## Introduction

**BERT (Bidirectional Encoder Representations from Transformers)** is a state-of-the-art NLP model from Google for the purpose of this classification problem due to its efficiency, accuracy, and speed. BERT is inspired by the concept of Transfer Learning that is commonly used in the field of Computer Vision. The use of pre-trained models on massive unlabelled datasets such as that of Wikipedia and Book Corpus has helped speed up the training process and excellent results for BERT. It uses a multi-layer bidirectional transformer encoder that can be fine-tuned using an additional output layer to generate state=of-the-art models for various NLP tasks. The bi-directionality of the model helps capturing both the left and right context for truly understanding the meaning of a language.

## Dataset

The dataset used is text from [BBC full-text dataset](https://www.kaggle.com/shivamkushwaha/bbc-full-text-document-classification). The model attempts to predict which category the text is about. So is a multi-class classification problem.
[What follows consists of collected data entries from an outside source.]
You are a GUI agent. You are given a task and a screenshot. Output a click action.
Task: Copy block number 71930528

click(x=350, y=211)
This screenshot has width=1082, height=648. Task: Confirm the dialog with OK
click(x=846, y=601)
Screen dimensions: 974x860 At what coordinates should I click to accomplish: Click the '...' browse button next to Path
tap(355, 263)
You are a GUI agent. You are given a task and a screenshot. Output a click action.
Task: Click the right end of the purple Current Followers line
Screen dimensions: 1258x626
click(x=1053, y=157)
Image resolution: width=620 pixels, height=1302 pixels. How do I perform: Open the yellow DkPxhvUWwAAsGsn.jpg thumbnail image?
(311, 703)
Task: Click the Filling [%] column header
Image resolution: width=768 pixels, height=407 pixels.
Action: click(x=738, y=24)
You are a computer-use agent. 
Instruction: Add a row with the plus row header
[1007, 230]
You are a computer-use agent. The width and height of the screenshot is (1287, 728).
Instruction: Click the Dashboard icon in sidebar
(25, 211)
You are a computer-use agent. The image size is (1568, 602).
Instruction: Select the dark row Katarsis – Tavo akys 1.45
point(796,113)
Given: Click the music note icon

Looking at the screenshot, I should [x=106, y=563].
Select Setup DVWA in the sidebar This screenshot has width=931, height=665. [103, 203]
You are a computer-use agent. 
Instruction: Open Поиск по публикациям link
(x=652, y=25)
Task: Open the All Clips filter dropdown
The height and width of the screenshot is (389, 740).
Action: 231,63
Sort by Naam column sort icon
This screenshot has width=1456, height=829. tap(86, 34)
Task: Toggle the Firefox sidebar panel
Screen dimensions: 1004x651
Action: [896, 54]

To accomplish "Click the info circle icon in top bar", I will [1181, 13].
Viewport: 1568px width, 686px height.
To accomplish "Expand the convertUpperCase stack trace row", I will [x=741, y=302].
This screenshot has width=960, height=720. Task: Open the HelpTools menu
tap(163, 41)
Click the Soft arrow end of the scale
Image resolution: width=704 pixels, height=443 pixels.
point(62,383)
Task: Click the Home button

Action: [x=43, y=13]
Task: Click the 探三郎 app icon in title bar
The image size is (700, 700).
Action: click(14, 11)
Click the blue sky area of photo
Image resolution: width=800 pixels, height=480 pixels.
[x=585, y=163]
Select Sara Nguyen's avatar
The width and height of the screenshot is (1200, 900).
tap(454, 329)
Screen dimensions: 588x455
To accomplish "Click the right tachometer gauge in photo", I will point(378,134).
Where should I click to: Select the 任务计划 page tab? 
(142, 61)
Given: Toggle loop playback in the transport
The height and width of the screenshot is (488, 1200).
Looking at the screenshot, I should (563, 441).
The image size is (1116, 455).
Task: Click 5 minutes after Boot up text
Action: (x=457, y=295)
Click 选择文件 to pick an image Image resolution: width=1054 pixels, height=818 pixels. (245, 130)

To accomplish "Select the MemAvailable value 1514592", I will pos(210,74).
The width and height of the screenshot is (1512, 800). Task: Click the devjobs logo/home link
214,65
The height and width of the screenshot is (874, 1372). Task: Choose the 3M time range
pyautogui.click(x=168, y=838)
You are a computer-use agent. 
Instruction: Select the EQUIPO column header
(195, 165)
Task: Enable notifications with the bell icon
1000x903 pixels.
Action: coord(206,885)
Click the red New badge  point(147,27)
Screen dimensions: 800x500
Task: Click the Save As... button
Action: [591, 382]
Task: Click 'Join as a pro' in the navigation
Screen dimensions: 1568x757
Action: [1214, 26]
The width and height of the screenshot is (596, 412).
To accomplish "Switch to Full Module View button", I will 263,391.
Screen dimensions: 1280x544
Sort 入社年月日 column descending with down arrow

Here we require Tensorflow version 1.15

In [None]:
!pip uninstall tensorflow -y 
!pip install tensorflow==1.15

In [None]:
# !wget https://raw.githubusercontent.com/google-research/bert/master/modeling.py 
# !wget https://raw.githubusercontent.com/merishnaSuwal/bert/master/optimization.py
# !wget https://raw.githubusercontent.com/merishnaSuwal/bert/master/run_classifier.py
# !wget https://raw.githubusercontent.com/merishnaSuwal/bert/master/tokenization.py

Getting bert functions

In [None]:
!wget https://raw.githubusercontent.com/google-research/bert/master/modeling.py 
!wget https://raw.githubusercontent.com/google-research/bert/master/optimization.py
!wget https://raw.githubusercontent.com/google-research/bert/master/run_classifier.py
!wget https://raw.githubusercontent.com/google-research/bert/master/tokenization.py

### Import necessary libraries

In [None]:
import numpy as np # linear algebra
import re, os
import pandas as pd # data processing, CSV file I/O (e.g. pd.read_csv)
from sklearn.preprocessing import LabelEncoder
from nltk.corpus import stopwords
from sklearn.model_selection import train_test_split
import tensorflow as tf

import datetime
from datetime import datetime

# BERT
import optimization
import run_classifier
import tokenization
import tensorflow_hub as hub

In [None]:
# Checking tensorflow version (should be 1.15)
tf.__version__

### Read the training dataset

In [None]:
# Get the file details
directory = []
file = []
title = []
text = []
label = []
datapath = '../input/bbc-full-text-document-classification/bbc-fulltext (document classification)/bbc/' 
for dirname, _ , filenames in os.walk(datapath):
    #print('Directory: ', dirname)
    #print('Subdir: ', dirname.split('/')[-1])
    # remove the Readme.txt file
    # will not find file in the second iteration so we skip the error
    try:
        filenames.remove('README.TXT')
    except:
        pass
    for filename in filenames:
        directory.append(dirname)
        file.append(filename)
        label.append(dirname.split('/')[-1])
        fullpathfile = os.path.join(dirname,filename)
        with open(fullpathfile, 'r', encoding="utf8", errors='ignore') as infile:
            intext = ''
            firstline = True
            for line in infile:
                if firstline:
                    title.append(line.replace('\n',''))
                    firstline = False
                else:
                    intext = intext + ' ' + line.replace('\n','')
            text.append(intext)


### Get the data as dataframe

In [None]:
DATA_COLUMN = 'text'
LABEL_COLUMN = 'label'

fulldf = pd.DataFrame(list(zip(directory, file, title, text, label)), 
               columns =['directory', 'file', 'title', 'text', 'label'])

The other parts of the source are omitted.